Pseudoisocyanin Staining of Insulin and Specificity of Empirical Islet Cell Stains

Two closely related pseudoisocyanins, N,N'-diethyl-6,6'-dichlorpseudoisocyanin chloride and N, N'-diethylpseudoisocyanin chloride, were tested for their metachromatic staining behavior with oxidized insulin. N,N'-diethyl-6,6-dichlorpseudoisocyanin chloride gave nonspecific metachromasia with collagen, mucus, and mast cells of adult tissues; almost all tissues of rat embryos exhibited nonspecific staining. Nonspecific reactions were rarely observed in adult or fetal tissues with the extremely labile metachromasia of N, N'-diethylpseudoiso-cyanin chloride. When oxidation time and temperatures are carefully controlled, this reagent apears to be highly specific for insulin-containing cells and can be used as a selective stain for beta cells. Paraffin sections of formalin fixed material were oxidized 45 sec at 28-29 C in freshly prepared acidified permanganic (2.5% KMnO4, 1; 5% H2SO4, 1; distilled water, 7-parts by volume), decolorized 30 sec in 5% oxalic acid, and washed 5 min in running tap water. After rinsing in 2 changes of distilled water, sections were stained 20 min in a 36 mg/100 ml aqueous solution of N, N'-diethylpseudoisocyanin chloride. Sections were then washed in running tap water until the albumen adhesive was decolorized, and mounted in Karo syrup diluted with an equal amount of distilled water. The insulin-containing cells are stained light to dark purple; all other tissue components, various shades of red.

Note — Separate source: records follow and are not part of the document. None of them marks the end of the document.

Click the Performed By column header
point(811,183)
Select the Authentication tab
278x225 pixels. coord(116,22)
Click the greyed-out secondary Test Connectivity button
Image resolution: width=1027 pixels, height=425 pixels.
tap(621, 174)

N, N'-diethylpseudoisocyanin chloride was used as a reference for evaluating the specificity of 5 commonly used empirical methods for demonstrating alpha and beta cells in pancreatic islets. Cells exhibiting pseudo isocyanin metachromasia were stained selectively by aldehyde-fuchsin, Heidenhain's azan, and chrome-hematoxylin. Aldehyde-Iuchsin was the only empirical stain tested which gave results comparable to pseudoisocyanin for clarity and definition of beta cells. After oxidation in acidified permanganate, azocarmine and phosphotungstic acid-hematoxylin differentially stained alpha cells; cells demonstrated by these two methods did not exhibit pseudoisocyanin metachromasia. This histochemical procedure can precede empirical methods which require preliminary oxidation in acidified permanganate or it can follow empirical methods which do not extract the insulin nor alter its intramolecular disulfide bonds.